As I mentioned earlier this year, Miss Z was chosen for a trial of Epidiolex, a medical cannabis oil. Queensland is currently running a trial of Epidiolex for children with treatment-resistant epilepsy (in other words, seizures that aren’t able to be controlled by other means).
Epidiolex is a pure plant-derived cannabidiol (CBD). It doesn’t contain THC, which is the compound in cannabis that makes you high. It is produced by a small US-based pharmaceutical company. It comes as an oil, which we give through Miss Z’s gastrostomy tube.
Although cannabis for medical use is technically legal in Australia, it can be difficult to obtain and prohibitively expensive. The medical trial only takes a very small number of children – and as you can imagine, the demand is high. So, we are incredibly grateful that Miss Z was accepted.
I’ve tried to approach the trial with an open mind. Medical cannabis is not a cure. Nor is it a sure thing to stop her seizures. It is another drug that has the potential to reduce her seizures, and in doing so, help improve her cognition and awareness.
It was a long process to be accepted on the trial. First, we were referred by Miss Z’s regular neurologist. Then, I met with the neurologist who is running the trial and he examined Miss Z. Then our case was put before a panel of doctors and medical ethicists who have been tasked with selecting candidates for the trial.
Once Miss Z was approved by the panel, we had another appointment with the neurologist and the nurse running the trial to go through all the paperwork. Then Miss Z had blood tests and a 24-hour video EEG (which tracks her brain waves and seizure activity). It was typical hospital stuff – lots of waiting, followed by a flurry of activity, and then more waiting.
Miss Z’s liver function test came back slightly elevated. Not high enough to be concerned normally, but too high to start on the Epidiolex under the rules of the trial. So, we had three weeks of weaning down one of her anti-seizure medications (that also affects the liver) and then more blood tests.
After a few months of tests and waiting, the start of the trial was a bit of an anticlimax. Miss Z and I met with the neurologist who explained how he planned to increase Miss Z’s dose over the course of four weeks and answered a few last minute questions. Then we were sent to the pharmacy where the pharmacist working with the trial gave me the low-down on how to administer the drug, how to store it, things to watch out for, and what to do if something went wrong. Interestingly, one of the requirements of the trial is that I have to return all empty bottles and unused medication to the hospital pharmacy because demand for medical cannabis is so great, they are concerned about them ending up on the black market.

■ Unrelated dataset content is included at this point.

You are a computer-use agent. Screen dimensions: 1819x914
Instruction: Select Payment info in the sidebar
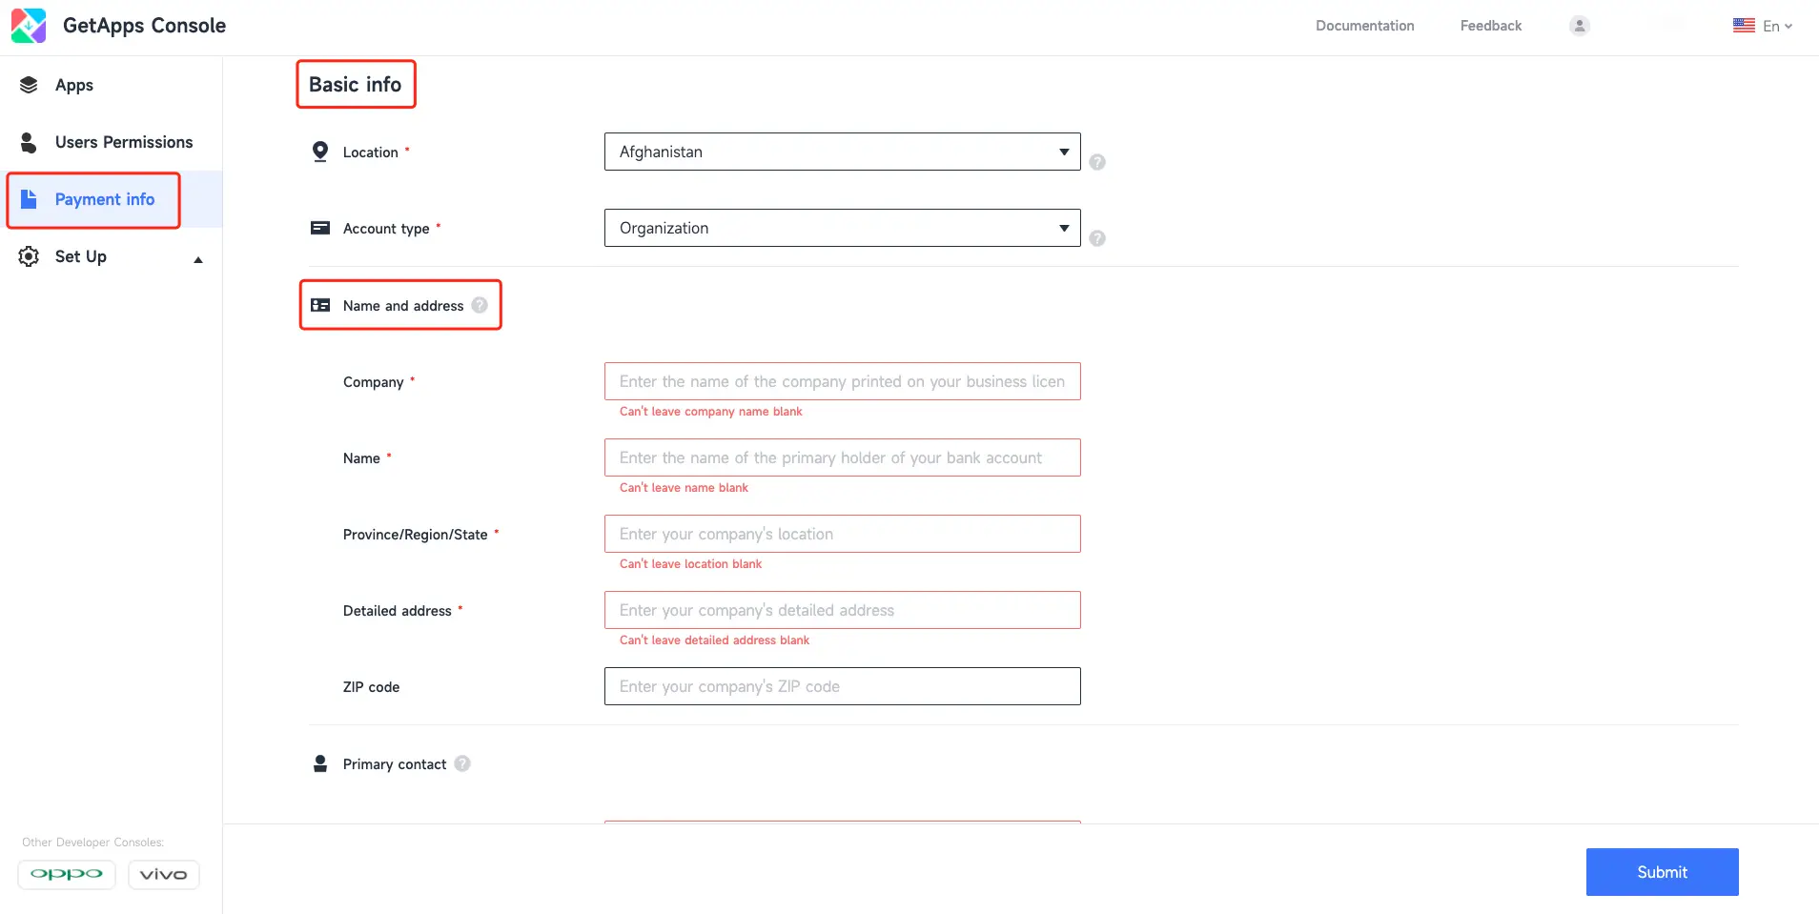(104, 199)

We were sent home with two bottles of Epidiolex and a schedule of scaling up the dose each week. The next morning I gave Miss Z her first dose.
That was four weeks ago. So, I can hear you asking, “is it working?!”

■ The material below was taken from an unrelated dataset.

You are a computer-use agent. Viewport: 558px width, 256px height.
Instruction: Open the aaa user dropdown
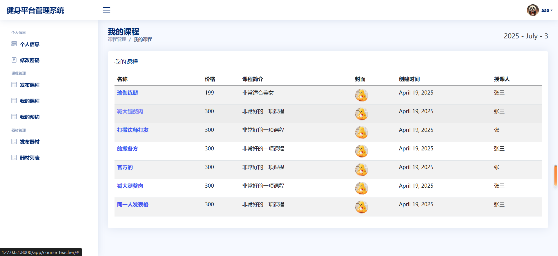(x=547, y=10)
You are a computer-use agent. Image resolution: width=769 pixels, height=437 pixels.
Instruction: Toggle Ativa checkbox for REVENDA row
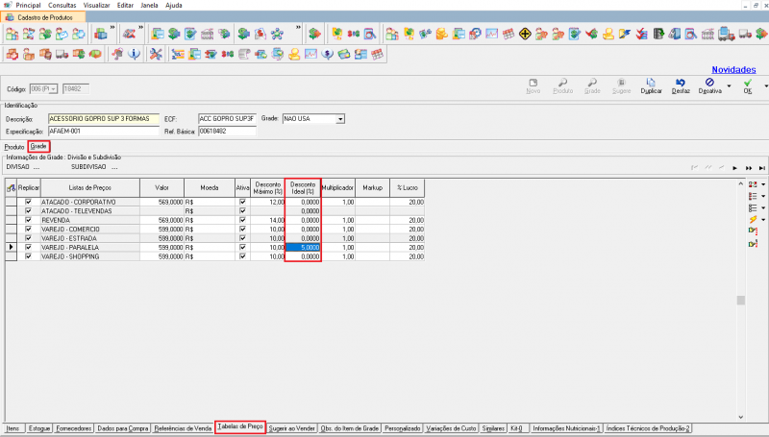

So far, I’m cautiously optimistic. Miss Z’s seizures have reduced considerably. She was actually in a “good patch” when she started on the trial, but seems to have improved even further. In the past four weeks, she has had probably four or five seizures – none of which have required rescue medication. Of course, this could be just a “very good patch” for her, but I’m hopeful that it is the effect of the Epidiolex.

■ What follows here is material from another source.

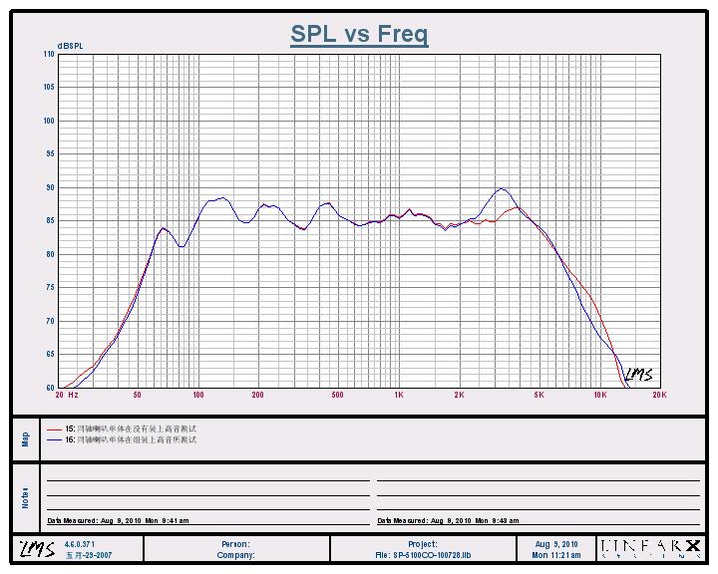This screenshot has width=718, height=574.
Task: Click the dBSPL vertical axis label
Action: click(70, 46)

Her episodes where she goes stiff and vacant and doesn’t sleep for long periods of time (we aren’t sure what they are because we haven’t captured one on an EEG – might be a seizure or something else entirely) have also decreased in frequency and episode’s length of time.
She also seems to be more alert. She turns her head to look at people when they speak to her or walk past – something she has rarely done in the past. She has stopped sleeping late into the morning and now wakes up around 7am (I’m not entirely convinced this is a good thing!). She is also more active and now rolls herself from one side to her back to the other side – something she didn’t do a month ago.
And best of all, she is cheerful. The medication definitely didn’t cure her from grumpiness – she can still get cranky with the best of them – but she seems more settled and happy in herself. She has been on Christmas/summer holiday from school and has noticeably enjoyed spending time with her sister. And because Vegemite is getting more feedback from Miss Z, she is enjoying playing her her as well. That has really been the best part our of Christmas break – watching the two of them spending time together.
There is still a downside. The Epidiolex has made Miss Z sleepy and there have been days were Z has spent more time asleep than awake.
It also has had no effect on Miss Z’s movements – where she will suddenly freeze and go very stiff for up to 30 seconds before her body relaxes again. They aren’t seizures, but they have a neurological cause, so the neurologist and I were hoping the Epidiolex might reduce them. So far, it hasn’t.
And there is another reason for cautious optimism. Some children on the trial have initially shown positive results, only for them to slowly dissapate over time. So, Miss Z’s progress may not last over the longer term.
I am trying not to think too much about the downsides of the trial. Nothing about Miss Z and her life is certain. So, for now, we are enjoying the brighter, happier Miss Z. May we have much more in 2018!